Your objective:
Start at the top and transcribe every record through the final line exactly.

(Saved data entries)
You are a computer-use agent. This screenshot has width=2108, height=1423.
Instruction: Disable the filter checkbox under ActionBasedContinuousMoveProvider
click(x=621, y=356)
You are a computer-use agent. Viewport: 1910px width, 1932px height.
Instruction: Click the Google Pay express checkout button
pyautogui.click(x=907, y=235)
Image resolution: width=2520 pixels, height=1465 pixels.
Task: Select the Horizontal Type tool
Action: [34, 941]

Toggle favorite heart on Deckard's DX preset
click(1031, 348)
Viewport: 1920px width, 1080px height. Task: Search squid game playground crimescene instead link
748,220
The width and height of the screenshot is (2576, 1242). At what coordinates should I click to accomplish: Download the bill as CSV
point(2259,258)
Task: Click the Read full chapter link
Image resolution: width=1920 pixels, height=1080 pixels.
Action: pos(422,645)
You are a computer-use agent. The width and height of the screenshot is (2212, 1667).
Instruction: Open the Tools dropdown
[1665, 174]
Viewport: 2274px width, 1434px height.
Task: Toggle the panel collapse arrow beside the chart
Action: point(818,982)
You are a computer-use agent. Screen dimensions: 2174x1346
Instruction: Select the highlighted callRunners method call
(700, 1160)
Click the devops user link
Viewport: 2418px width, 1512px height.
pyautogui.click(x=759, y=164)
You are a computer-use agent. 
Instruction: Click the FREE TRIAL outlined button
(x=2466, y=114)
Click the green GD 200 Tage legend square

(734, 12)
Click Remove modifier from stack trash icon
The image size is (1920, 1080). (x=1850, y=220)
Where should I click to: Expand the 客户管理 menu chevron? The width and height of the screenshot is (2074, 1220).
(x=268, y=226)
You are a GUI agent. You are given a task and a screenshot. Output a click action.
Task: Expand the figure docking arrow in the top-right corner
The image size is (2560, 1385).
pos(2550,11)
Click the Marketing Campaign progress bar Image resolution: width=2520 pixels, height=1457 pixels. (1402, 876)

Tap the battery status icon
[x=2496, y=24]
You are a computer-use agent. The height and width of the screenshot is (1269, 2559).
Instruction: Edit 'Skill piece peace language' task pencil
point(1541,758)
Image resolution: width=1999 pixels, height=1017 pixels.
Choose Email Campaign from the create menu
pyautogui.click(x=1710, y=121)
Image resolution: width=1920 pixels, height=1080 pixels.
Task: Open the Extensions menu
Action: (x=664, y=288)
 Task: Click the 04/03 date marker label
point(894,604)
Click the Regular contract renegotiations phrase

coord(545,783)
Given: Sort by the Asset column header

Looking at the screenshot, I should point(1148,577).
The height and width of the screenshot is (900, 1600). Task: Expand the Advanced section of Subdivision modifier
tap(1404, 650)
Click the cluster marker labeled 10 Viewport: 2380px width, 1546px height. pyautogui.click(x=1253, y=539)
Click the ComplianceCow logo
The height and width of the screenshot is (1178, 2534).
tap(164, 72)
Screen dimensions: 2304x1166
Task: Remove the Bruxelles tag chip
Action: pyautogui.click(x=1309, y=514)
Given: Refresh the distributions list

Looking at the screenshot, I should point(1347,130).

Answer space:
You are a computer-use agent. This screenshot has width=2108, height=1423.
Instruction: Disable the filter checkbox under ActionBasedContinuousMoveProvider
click(x=621, y=356)
You are a computer-use agent. Viewport: 1910px width, 1932px height.
Instruction: Click the Google Pay express checkout button
pyautogui.click(x=907, y=235)
Image resolution: width=2520 pixels, height=1465 pixels.
Task: Select the Horizontal Type tool
Action: [34, 941]

Toggle favorite heart on Deckard's DX preset
click(1031, 348)
Viewport: 1920px width, 1080px height. Task: Search squid game playground crimescene instead link
748,220
The width and height of the screenshot is (2576, 1242). At what coordinates should I click to accomplish: Download the bill as CSV
point(2259,258)
Task: Click the Read full chapter link
Image resolution: width=1920 pixels, height=1080 pixels.
Action: pos(422,645)
You are a computer-use agent. The width and height of the screenshot is (2212, 1667).
Instruction: Open the Tools dropdown
[1665, 174]
Viewport: 2274px width, 1434px height.
Task: Toggle the panel collapse arrow beside the chart
Action: point(818,982)
You are a computer-use agent. Screen dimensions: 2174x1346
Instruction: Select the highlighted callRunners method call
(700, 1160)
Click the devops user link
Viewport: 2418px width, 1512px height.
pyautogui.click(x=759, y=164)
You are a computer-use agent. 
Instruction: Click the FREE TRIAL outlined button
(x=2466, y=114)
Click the green GD 200 Tage legend square

(734, 12)
Click Remove modifier from stack trash icon
The image size is (1920, 1080). (x=1850, y=220)
Where should I click to: Expand the 客户管理 menu chevron? The width and height of the screenshot is (2074, 1220).
(x=268, y=226)
You are a GUI agent. You are given a task and a screenshot. Output a click action.
Task: Expand the figure docking arrow in the top-right corner
The image size is (2560, 1385).
pos(2550,11)
Click the Marketing Campaign progress bar Image resolution: width=2520 pixels, height=1457 pixels. (1402, 876)

Tap the battery status icon
[x=2496, y=24]
You are a computer-use agent. The height and width of the screenshot is (1269, 2559).
Instruction: Edit 'Skill piece peace language' task pencil
point(1541,758)
Image resolution: width=1999 pixels, height=1017 pixels.
Choose Email Campaign from the create menu
pyautogui.click(x=1710, y=121)
Image resolution: width=1920 pixels, height=1080 pixels.
Task: Open the Extensions menu
Action: (x=664, y=288)
 Task: Click the 04/03 date marker label
point(894,604)
Click the Regular contract renegotiations phrase

coord(545,783)
Given: Sort by the Asset column header

Looking at the screenshot, I should point(1148,577).
The height and width of the screenshot is (900, 1600). Task: Expand the Advanced section of Subdivision modifier
tap(1404, 650)
Click the cluster marker labeled 10 Viewport: 2380px width, 1546px height. pyautogui.click(x=1253, y=539)
Click the ComplianceCow logo
The height and width of the screenshot is (1178, 2534).
tap(164, 72)
Screen dimensions: 2304x1166
Task: Remove the Bruxelles tag chip
Action: pyautogui.click(x=1309, y=514)
Given: Refresh the distributions list

Looking at the screenshot, I should point(1347,130).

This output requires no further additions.